WAIMH ED’s corner

Dear colleagues and friends,

The year 2020 is nearing its end and there have been a lot of memes going around expressing the wish that the whole year could be cancelled or erased. This issue of Perspectives is about one of the major reasons for people wishing for this, the Covid-19 pandemic. For those of us working with infants and their families in different parts of the world the year has meant increased worrying. Prolonged or repeated lockdowns of communities and cities have meant complete loss or at least reduced accessibility of services for the families in both health care and social services, and we know how harmful that can be for the wellbeing of our client families. At the same time worries concerning the health of our own families and ourselves have been in our minds all this time, and the worry for our colleagues working in the different occupations where social distancing is not possible. As many of you may remember, I live in Finland which in all the memes is the country with serious, silent people who like to keep at least 2 meters distance from one another. So this year may perhaps have been a bit easier for us Finns concerning instructions of social distancing, as it is not our custom to kiss friends hello or goodbye, and even hugging each other is a new custom that youngsters have adopted far more easily than earlier generations. Yet, even for us the necessity of not meeting our relatives and friends has started taking its toll. The most painful issue for us, too, has been not being able to see our elderly relatives for fear of infecting them, and particularly grandchildren not being able to visit grandparents for longer periods of time. Luckily there is now good news coming in from different countries concerning the development and effect of new vaccines against the Covid-19, but it will still take a while before the pandemic is over.

In Finland the recommendation for wearing protective masks in offices and public spaces was not issued until this autumn. Slowly but steadily the number of adults wearing masks in public has increased and questions concerning young children’s reactions to this have been raised here too. Just this morning I read in our local newspaper a plea from an early educator to allow the staff in day care centers to work without face-covering masks. In this issue of Perspectives you will also find a paper discussing the possible effect of adult mask-wearing on infants and young children. It is hard to reconcile the need to prevent the Covid-19 virus from spreading with the need of young children to see us showing emotions with our facial expressions. How then should we advise parents in this difficult situation? One thing we can tell parents is that if no one in the family is ill with the virus, masks at home are not needed. Parents could also be encouraged to increase the time they are in face-to-face interaction with their infants and young children, and leave smart phones and other gadgets alone until children have gone to bed. Having said that, there is one thing where computers and online connections can be of use. Our president Campbell Paul has mentioned in many of his talks how infants and young children can be engaged in interaction via video connection in remote clinical sessions. Maybe we could encourage grandparents, aunts, uncles, cousins and other close adults to spend some time weekly in interaction with infants and young children. It is amazing what we can do these days with our smart phones, tablets and computers. I myself was lucky to have a lovely experience of exchanging recorded voice messages with my four-year-old grandson which was really heartwarming in its simplicity.

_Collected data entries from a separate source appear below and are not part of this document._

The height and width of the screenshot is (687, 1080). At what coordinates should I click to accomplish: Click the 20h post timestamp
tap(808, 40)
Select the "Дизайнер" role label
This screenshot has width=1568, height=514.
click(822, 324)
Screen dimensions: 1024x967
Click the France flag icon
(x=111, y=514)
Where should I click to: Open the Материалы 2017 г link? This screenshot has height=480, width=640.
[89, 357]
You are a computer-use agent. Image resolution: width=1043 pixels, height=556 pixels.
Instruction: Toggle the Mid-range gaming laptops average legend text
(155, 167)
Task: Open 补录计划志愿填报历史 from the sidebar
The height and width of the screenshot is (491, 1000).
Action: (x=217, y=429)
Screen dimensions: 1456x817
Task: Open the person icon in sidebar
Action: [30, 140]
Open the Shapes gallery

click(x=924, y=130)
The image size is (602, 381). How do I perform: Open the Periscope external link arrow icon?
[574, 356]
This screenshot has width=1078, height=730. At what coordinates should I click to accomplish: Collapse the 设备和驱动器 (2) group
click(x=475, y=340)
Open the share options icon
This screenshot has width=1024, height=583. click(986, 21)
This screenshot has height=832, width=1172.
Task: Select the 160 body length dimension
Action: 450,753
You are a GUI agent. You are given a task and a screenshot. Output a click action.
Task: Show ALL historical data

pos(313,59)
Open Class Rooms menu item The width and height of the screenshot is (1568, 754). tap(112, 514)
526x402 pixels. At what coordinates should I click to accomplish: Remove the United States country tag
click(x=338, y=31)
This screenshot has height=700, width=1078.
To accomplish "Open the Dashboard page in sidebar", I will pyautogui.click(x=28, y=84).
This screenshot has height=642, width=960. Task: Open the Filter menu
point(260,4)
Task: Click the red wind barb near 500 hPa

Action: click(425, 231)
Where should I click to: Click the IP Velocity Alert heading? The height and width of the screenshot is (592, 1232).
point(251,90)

I also saw a lovely video of my nephew’s newborn son (I am a four-time great aunt as well), and was able to reassure the parents that the funny sounds he made in his sleep meant that he was dreaming and that there was nothing wrong with the baby. A little thing for me, but a big question for the new parents.

I have often talked about how we all need support and reassurance, no matter whether we are old or young, experienced or new to things. In these times with so many uncertainties about the future, I believe we need each other’s support even more. And since we cannot meet and touch each other as much as we would like to, let us send a nice message to, call or videocall our near ones and encourage the parents to reach out as well in all the ways they can. Let’s make all this technology work for the good of us all, and particularly for our young ones.